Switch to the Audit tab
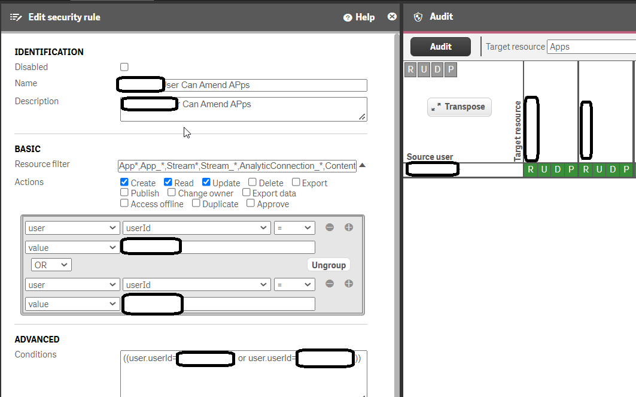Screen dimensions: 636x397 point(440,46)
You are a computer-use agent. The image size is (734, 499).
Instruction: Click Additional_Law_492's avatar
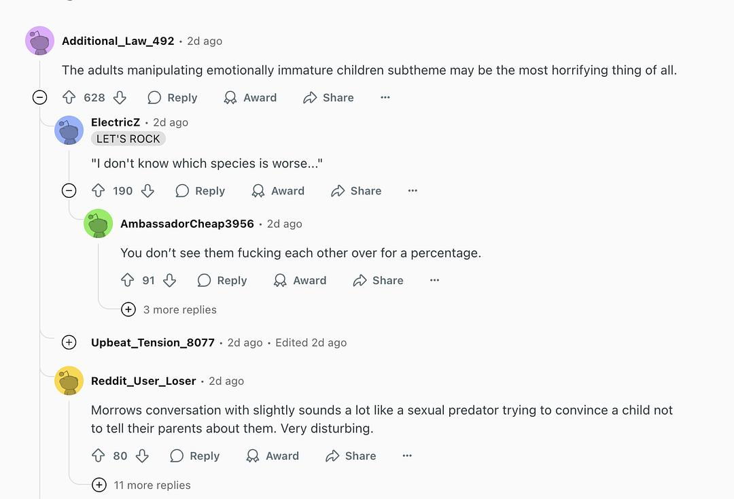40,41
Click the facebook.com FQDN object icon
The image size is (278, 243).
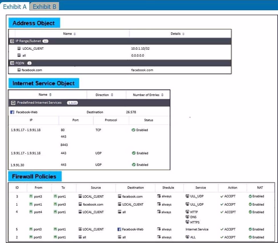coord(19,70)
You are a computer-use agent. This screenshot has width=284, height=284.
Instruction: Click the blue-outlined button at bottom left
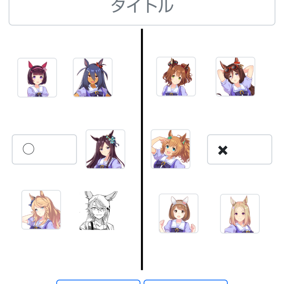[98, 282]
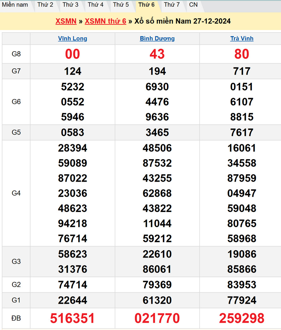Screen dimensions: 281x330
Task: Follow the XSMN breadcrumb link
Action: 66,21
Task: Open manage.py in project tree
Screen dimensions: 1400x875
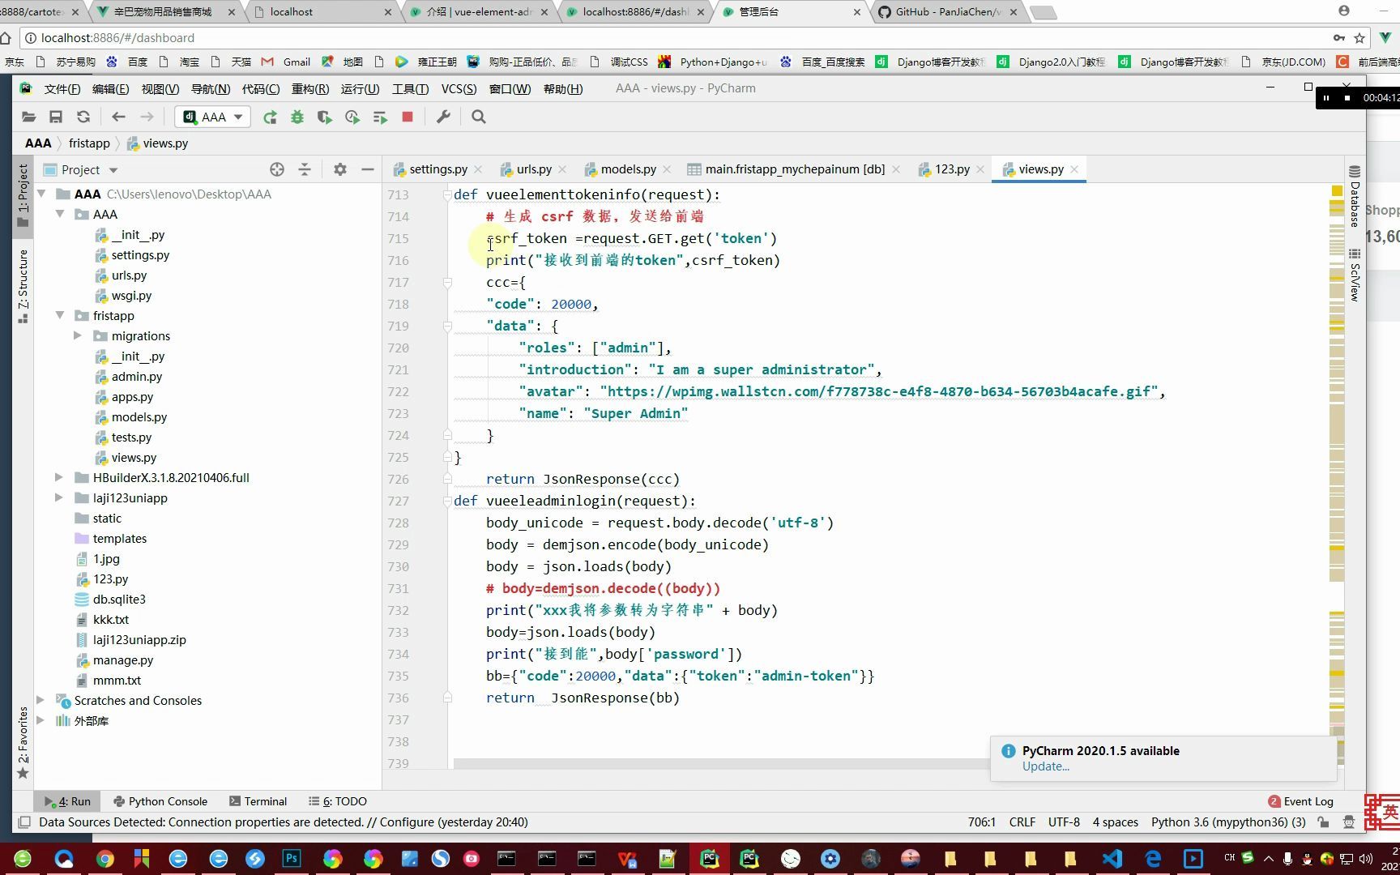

————

» **What is needed**:
Here the lines from the one with "Click the facebook.com FQDN object icon" through the last line of the data above need to be repeated exactly, both included, and any picture omitted.

» **Output for this task**:
Click the facebook.com FQDN object icon
The image size is (278, 243).
coord(19,70)
You are a computer-use agent. This screenshot has width=284, height=284.
Instruction: Click the blue-outlined button at bottom left
[98, 282]
Screen dimensions: 281x330
Task: Follow the XSMN breadcrumb link
Action: 66,21
Task: Open manage.py in project tree
Screen dimensions: 1400x875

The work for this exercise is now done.